The data from PAP2 suggest that an oropharyngeal Pap-test equivalent may not be a practical method by itself for screening for tonsillar OSCC. Why is screening for tonsillar abnormalities (dysplasia and/or cancer) via brush cytology not an effective screening method? The inability of the test to identify abnormalities did not seem to be due to inadequacy of the collected samples or of their evaluation by the diagnostic laboratory. More likely, the limitation is due to the anatomy of the tonsil. In general, the cervix is covered by a flat and uniform layer of stratified squamous epithelium. Because of this structure, the detection of cytologic abnormalities via brush-based cytology is highly successful (Fig. 1A) and has directly contributed to the marked decrease in cervical cancer incidence (16–18). Unlike the cervix and the majority of head and neck mucosa, however, the architecture of the tonsillar epithelium is not arranged as a flat mucosal surface. Rather, the tonsillar epithelium contains numerous invaginations that plunge into the lymphoid structures of the tonsil itself, forming deep crypts, and it is believed that the majority of premalignant and malignant mucosal lesions of the tonsil arise within these crypts below the mucosal surface (Fig. 1B; ref. 19). Given this background, it is easy to understand how the diagnostic accuracy of brush-based cytology could have such dichotomous results for the same histologic diagnosis in the 2 different anatomic locations of the oropharynx and cervix.
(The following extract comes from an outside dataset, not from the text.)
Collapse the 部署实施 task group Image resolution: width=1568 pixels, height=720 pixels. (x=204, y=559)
What are the current alternatives if the Pap-test equivalent lacks the diagnostic accuracy to be a stand-alone screening test for HPV-associated tonsillar SCC? Unfortunately, the options are limited at this time. For example, a commercial diagnostic laboratory has begun offering a saliva-based test for the identification of oral HPV infections. They assert that the test will determine patient risk for developing an HPV-associated OSCC and will aid clinicians in monitoring the patient's condition. Unfortunately, there are no published data to support this contention (20). The lack of a validated HPV-associated OSCC screening test is an important obstacle that must be addressed.
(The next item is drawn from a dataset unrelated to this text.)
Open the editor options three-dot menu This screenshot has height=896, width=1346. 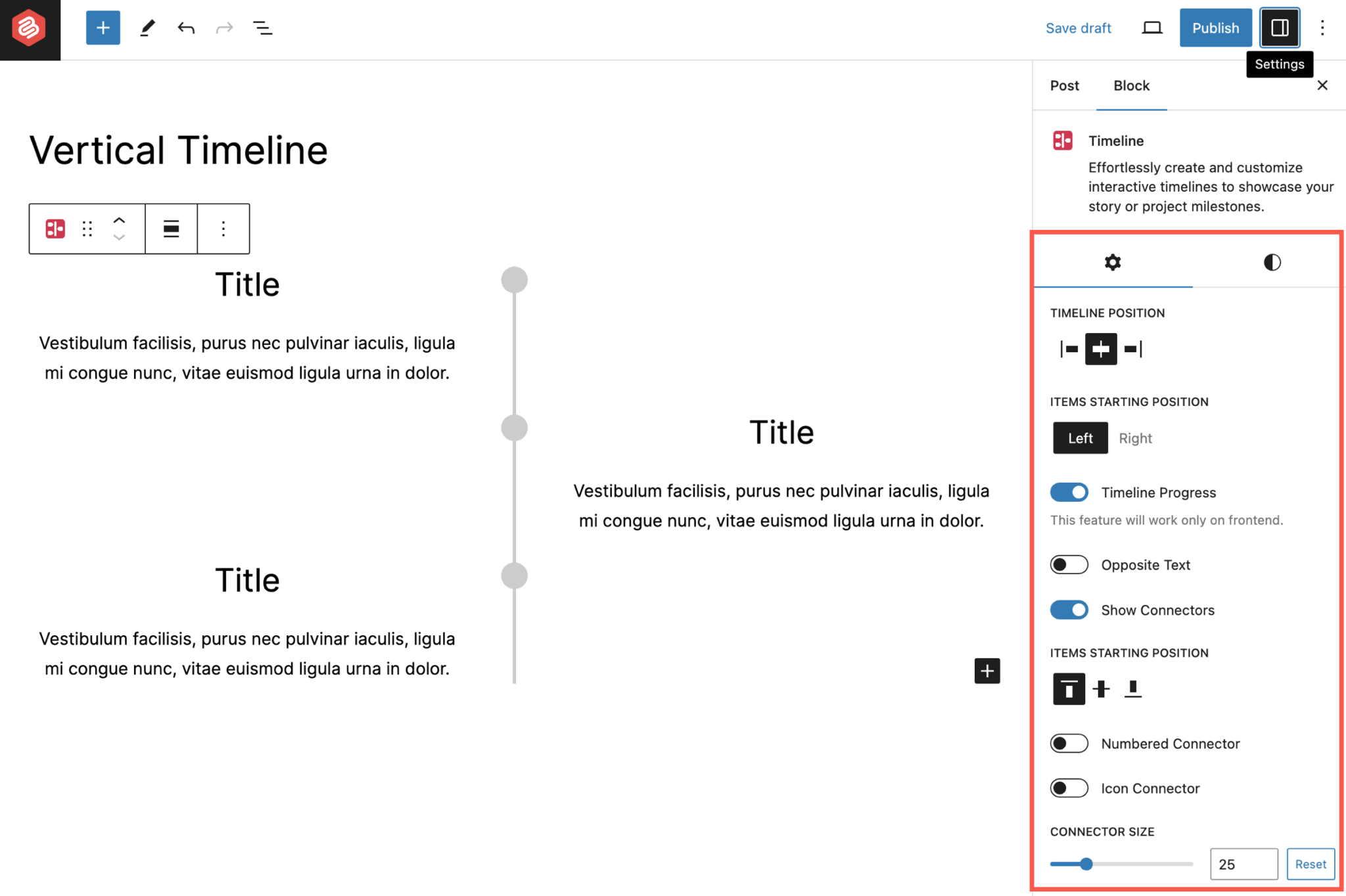[1323, 28]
The Center for Disease Control (CDC) estimates that there are 6 million new HPV infections each year in the United States and that a total of 20 million U.S. residents are currently infected (21). Furthermore, it is estimated that more than 50% of sexually active adults will be infected with HPV in their lifetime (21). However, the CDC estimates that only 33,000 men and women will develop an HPV-associated malignancy this year and that 12,000 of these cancers will be OSCC (21). These numbers support the concept that the majority of individuals exposed to HPV are successful in clearing the infection while the viral genome is still at the episomal, rather than integrated, stage; recent work has shown that host-integrated HPV can be detected in saliva, although this detection is in early development (22). A major challenge, therefore, is to develop a screening test that has sufficient diagnostic accuracy to identify only the HPV infections that are derived from the high-risk HPV subtypes and for which the HPV genome has become integrated into the host genome. Such a test could be employed with CVTE and innovative molecular imaging that can help visualize premalignant lesions and early cancers lurking within the tonsillar crypts to produce effective screening for the early detection of OSCC or for detecting highest risk individuals (23–26).

No potential conflicts of interest were disclosed.